Final Answer:
the 95% confidence interval for the mean score, μ, of all students taking the test is c. 23.5<μ<25.7. Thus the correct option is C.
Step-by-step explanation:
The formula for a 95% confidence interval for the mean (\(\mu\)) can be calculated using the formula:
\[ \bar{x} \pm Z \left(\frac{s}{\sqrt{n}}\right) \]
Where:
- \(\bar{x}\) is the sample mean,
- \(s\) is the standard deviation,
- \(n\) is the sample size,
- \(Z\) is the Z-score corresponding to the desired confidence level.
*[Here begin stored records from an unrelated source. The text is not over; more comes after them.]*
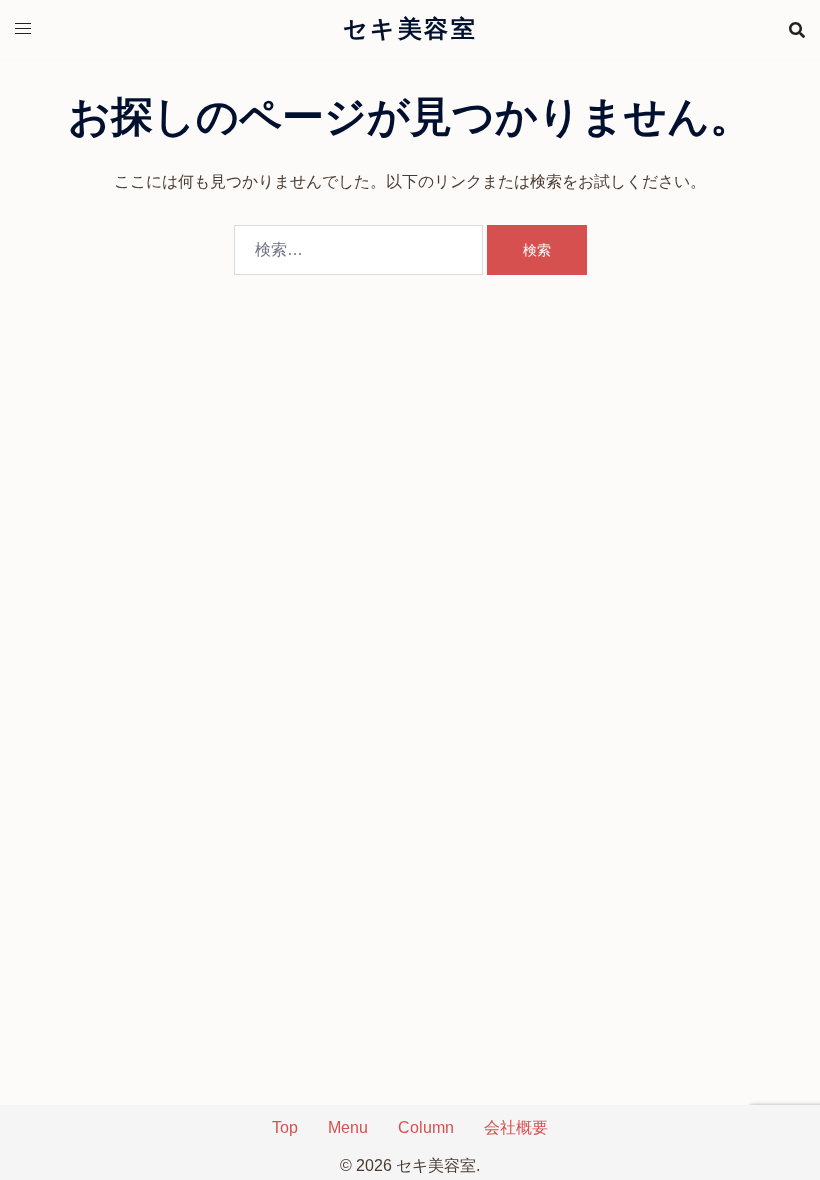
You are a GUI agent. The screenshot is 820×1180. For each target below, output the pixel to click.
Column (426, 1127)
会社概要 (516, 1127)
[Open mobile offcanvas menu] (23, 29)
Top (285, 1127)
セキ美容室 (410, 29)
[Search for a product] (797, 30)
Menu (348, 1127)
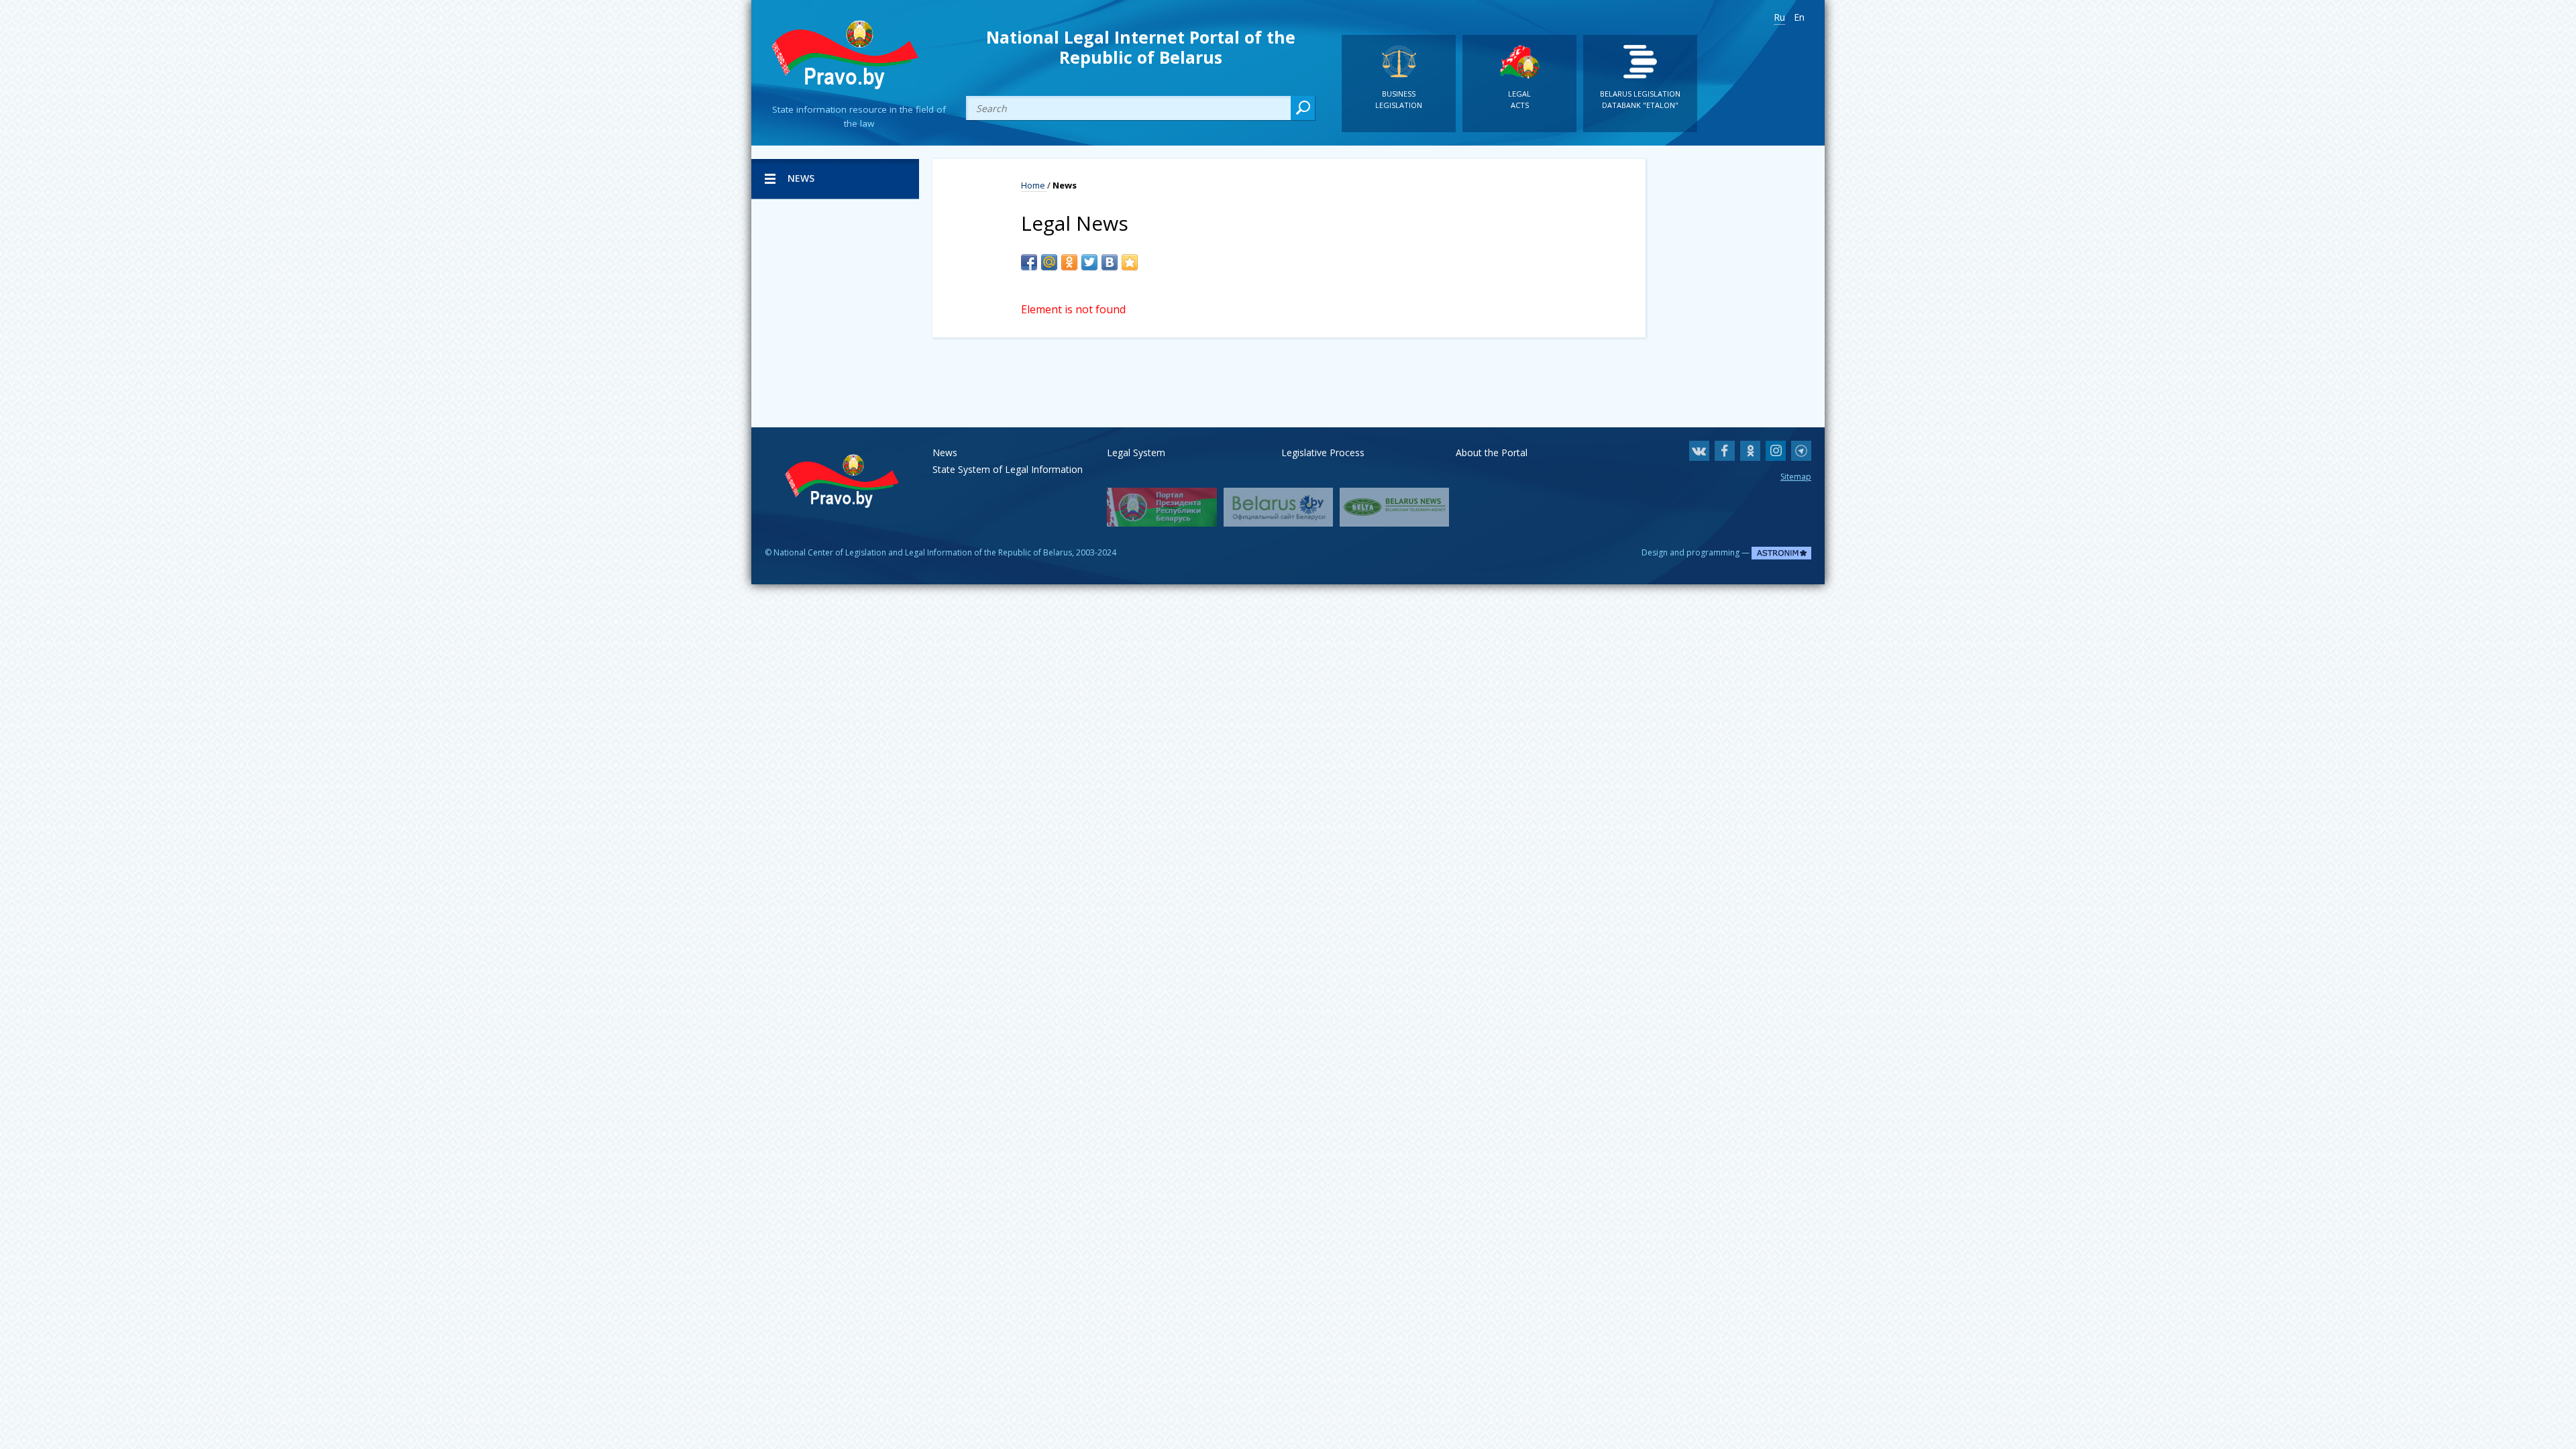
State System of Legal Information (1007, 469)
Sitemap (1795, 476)
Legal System (1136, 452)
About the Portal (1491, 452)
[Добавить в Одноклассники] (1069, 262)
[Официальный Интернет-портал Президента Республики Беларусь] (1161, 507)
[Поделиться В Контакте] (1110, 262)
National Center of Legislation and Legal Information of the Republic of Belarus (922, 552)
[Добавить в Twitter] (1089, 262)
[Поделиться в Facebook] (1029, 262)
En (1799, 17)
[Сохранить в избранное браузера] (1130, 262)
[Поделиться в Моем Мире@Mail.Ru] (1049, 262)
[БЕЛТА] (1394, 507)
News (944, 452)
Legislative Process (1322, 452)
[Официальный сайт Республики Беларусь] (1278, 507)
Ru (1779, 17)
Given that \(\bar{x} = 24.6\), \(s = 3.3\), \(n = 30\), and for a 95% confidence interval, the Z-score is approximately 1.96 (commonly used for a normal distribution):
\[ 24.6 \pm 1.96 \left(\frac{3.3}{\sqrt{30}}\right) \]
Now, calculate the margin of error:
\[ 1.96 \times \left(\frac{3.3}{\sqrt{30}}\right) \approx 1.96 \times 0.6 \approx 1.176 \]
Finally, calculate the confidence interval:
\[ 24.6 - 1.176 \text{ to } 24.6 + 1.176 \]
This results in the confidence interval: \(23.424 < \mu < 25.776\), which can be rounded to \(23.5 < \mu < 25.8\). Therefore, option c is the correct 95% confidence interval.